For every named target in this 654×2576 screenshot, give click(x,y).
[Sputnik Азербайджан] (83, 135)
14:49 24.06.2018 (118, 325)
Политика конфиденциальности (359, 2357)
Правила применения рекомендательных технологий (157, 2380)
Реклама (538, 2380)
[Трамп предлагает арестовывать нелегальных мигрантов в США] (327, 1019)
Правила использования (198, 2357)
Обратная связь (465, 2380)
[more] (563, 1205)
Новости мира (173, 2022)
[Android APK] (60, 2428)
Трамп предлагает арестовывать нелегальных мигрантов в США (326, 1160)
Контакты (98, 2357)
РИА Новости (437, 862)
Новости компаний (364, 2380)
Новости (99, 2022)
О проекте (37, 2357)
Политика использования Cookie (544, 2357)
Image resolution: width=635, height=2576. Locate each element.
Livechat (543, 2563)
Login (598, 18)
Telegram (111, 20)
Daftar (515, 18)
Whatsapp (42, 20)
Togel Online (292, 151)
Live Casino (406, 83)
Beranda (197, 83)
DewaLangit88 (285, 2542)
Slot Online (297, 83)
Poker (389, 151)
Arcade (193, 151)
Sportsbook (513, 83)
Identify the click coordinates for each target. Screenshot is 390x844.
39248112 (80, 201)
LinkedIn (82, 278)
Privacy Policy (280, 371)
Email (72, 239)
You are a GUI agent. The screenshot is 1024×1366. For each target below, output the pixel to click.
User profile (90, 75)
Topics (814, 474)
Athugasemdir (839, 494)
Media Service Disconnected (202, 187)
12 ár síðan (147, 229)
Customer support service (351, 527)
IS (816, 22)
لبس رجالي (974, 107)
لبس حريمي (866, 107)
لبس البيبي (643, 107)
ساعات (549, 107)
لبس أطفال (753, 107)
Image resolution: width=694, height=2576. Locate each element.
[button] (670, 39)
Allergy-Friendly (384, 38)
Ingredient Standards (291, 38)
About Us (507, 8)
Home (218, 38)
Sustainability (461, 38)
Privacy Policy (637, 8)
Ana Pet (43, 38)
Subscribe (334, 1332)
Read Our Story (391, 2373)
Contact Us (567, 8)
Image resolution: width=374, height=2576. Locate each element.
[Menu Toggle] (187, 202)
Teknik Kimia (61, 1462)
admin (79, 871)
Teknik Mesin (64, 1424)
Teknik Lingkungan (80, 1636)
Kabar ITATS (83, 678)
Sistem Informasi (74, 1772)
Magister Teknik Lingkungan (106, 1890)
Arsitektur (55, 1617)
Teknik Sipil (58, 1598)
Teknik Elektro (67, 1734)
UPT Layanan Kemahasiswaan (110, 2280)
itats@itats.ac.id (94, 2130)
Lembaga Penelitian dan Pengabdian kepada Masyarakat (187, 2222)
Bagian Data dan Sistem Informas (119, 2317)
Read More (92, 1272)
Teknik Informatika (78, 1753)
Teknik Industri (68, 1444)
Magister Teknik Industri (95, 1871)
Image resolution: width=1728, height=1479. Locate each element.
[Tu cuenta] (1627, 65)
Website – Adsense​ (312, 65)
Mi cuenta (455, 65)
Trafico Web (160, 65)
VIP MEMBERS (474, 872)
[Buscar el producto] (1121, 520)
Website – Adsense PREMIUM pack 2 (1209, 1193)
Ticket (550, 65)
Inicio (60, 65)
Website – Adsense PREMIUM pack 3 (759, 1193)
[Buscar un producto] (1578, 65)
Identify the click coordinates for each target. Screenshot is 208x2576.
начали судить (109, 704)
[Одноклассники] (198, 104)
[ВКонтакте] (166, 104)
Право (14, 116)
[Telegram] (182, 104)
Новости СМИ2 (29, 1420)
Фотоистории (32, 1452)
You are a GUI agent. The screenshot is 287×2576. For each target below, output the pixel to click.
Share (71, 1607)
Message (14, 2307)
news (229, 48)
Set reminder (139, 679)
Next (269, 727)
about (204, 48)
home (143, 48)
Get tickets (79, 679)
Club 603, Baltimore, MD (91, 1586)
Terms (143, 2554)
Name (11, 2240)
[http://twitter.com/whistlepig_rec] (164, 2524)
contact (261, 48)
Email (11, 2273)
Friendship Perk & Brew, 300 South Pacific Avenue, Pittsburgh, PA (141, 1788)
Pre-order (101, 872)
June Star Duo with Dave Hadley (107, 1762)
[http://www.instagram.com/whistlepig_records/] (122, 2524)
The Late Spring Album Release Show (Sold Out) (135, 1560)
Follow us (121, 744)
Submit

· · · ·

*ACTIVITY*
Transcribe the listing above verbatim.

*REPLY TO THE TASK*
For every named target in this 654×2576 screenshot, give click(x,y).
[Sputnik Азербайджан] (83, 135)
14:49 24.06.2018 (118, 325)
Политика конфиденциальности (359, 2357)
Правила применения рекомендательных технологий (157, 2380)
Реклама (538, 2380)
[Трамп предлагает арестовывать нелегальных мигрантов в США] (327, 1019)
Правила использования (198, 2357)
Обратная связь (465, 2380)
[more] (563, 1205)
Новости мира (173, 2022)
[Android APK] (60, 2428)
Трамп предлагает арестовывать нелегальных мигрантов в США (326, 1160)
Контакты (98, 2357)
РИА Новости (437, 862)
Новости компаний (364, 2380)
Новости (99, 2022)
О проекте (37, 2357)
Политика использования Cookie (544, 2357)
Image resolution: width=635, height=2576. Locate each element.
Livechat (543, 2563)
Login (598, 18)
Telegram (111, 20)
Daftar (515, 18)
Whatsapp (42, 20)
Togel Online (292, 151)
Live Casino (406, 83)
Beranda (197, 83)
DewaLangit88 (285, 2542)
Slot Online (297, 83)
Poker (389, 151)
Arcade (193, 151)
Sportsbook (513, 83)
Identify the click coordinates for each target. Screenshot is 390x844.
39248112 (80, 201)
LinkedIn (82, 278)
Privacy Policy (280, 371)
Email (72, 239)
You are a GUI agent. The screenshot is 1024×1366. For each target below, output the pixel to click.
User profile (90, 75)
Topics (814, 474)
Athugasemdir (839, 494)
Media Service Disconnected (202, 187)
12 ár síðan (147, 229)
Customer support service (351, 527)
IS (816, 22)
لبس رجالي (974, 107)
لبس حريمي (866, 107)
لبس البيبي (643, 107)
ساعات (549, 107)
لبس أطفال (753, 107)
Image resolution: width=694, height=2576. Locate each element.
[button] (670, 39)
Allergy-Friendly (384, 38)
Ingredient Standards (291, 38)
About Us (507, 8)
Home (218, 38)
Sustainability (461, 38)
Privacy Policy (637, 8)
Ana Pet (43, 38)
Subscribe (334, 1332)
Read Our Story (391, 2373)
Contact Us (567, 8)
Image resolution: width=374, height=2576. Locate each element.
[Menu Toggle] (187, 202)
Teknik Kimia (61, 1462)
admin (79, 871)
Teknik Mesin (64, 1424)
Teknik Lingkungan (80, 1636)
Kabar ITATS (83, 678)
Sistem Informasi (74, 1772)
Magister Teknik Lingkungan (106, 1890)
Arsitektur (55, 1617)
Teknik Sipil (58, 1598)
Teknik Elektro (67, 1734)
UPT Layanan Kemahasiswaan (110, 2280)
itats@itats.ac.id (94, 2130)
Lembaga Penelitian dan Pengabdian kepada Masyarakat (187, 2222)
Bagian Data dan Sistem Informas (119, 2317)
Read More (92, 1272)
Teknik Informatika (78, 1753)
Teknik Industri (68, 1444)
Magister Teknik Industri (95, 1871)
Image resolution: width=1728, height=1479. Locate each element.
[Tu cuenta] (1627, 65)
Website – Adsense​ (312, 65)
Mi cuenta (455, 65)
Trafico Web (160, 65)
VIP MEMBERS (474, 872)
[Buscar el producto] (1121, 520)
Website – Adsense PREMIUM pack 2 (1209, 1193)
Ticket (550, 65)
Inicio (60, 65)
Website – Adsense PREMIUM pack 3 (759, 1193)
[Buscar un producto] (1578, 65)
Identify the click coordinates for each target. Screenshot is 208x2576.
начали судить (109, 704)
[Одноклассники] (198, 104)
[ВКонтакте] (166, 104)
Право (14, 116)
[Telegram] (182, 104)
Новости СМИ2 (29, 1420)
Фотоистории (32, 1452)
You are a GUI agent. The screenshot is 287×2576. For each target below, output the pixel to click.
Share (71, 1607)
Message (14, 2307)
news (229, 48)
Set reminder (139, 679)
Next (269, 727)
about (204, 48)
home (143, 48)
Get tickets (79, 679)
Club 603, Baltimore, MD (91, 1586)
Terms (143, 2554)
Name (11, 2240)
[http://twitter.com/whistlepig_rec] (164, 2524)
contact (261, 48)
Email (11, 2273)
Friendship Perk & Brew, 300 South Pacific Avenue, Pittsburgh, PA (141, 1788)
Pre-order (101, 872)
June Star Duo with Dave Hadley (107, 1762)
[http://www.instagram.com/whistlepig_records/] (122, 2524)
The Late Spring Album Release Show (Sold Out) (135, 1560)
Follow us (121, 744)
Submit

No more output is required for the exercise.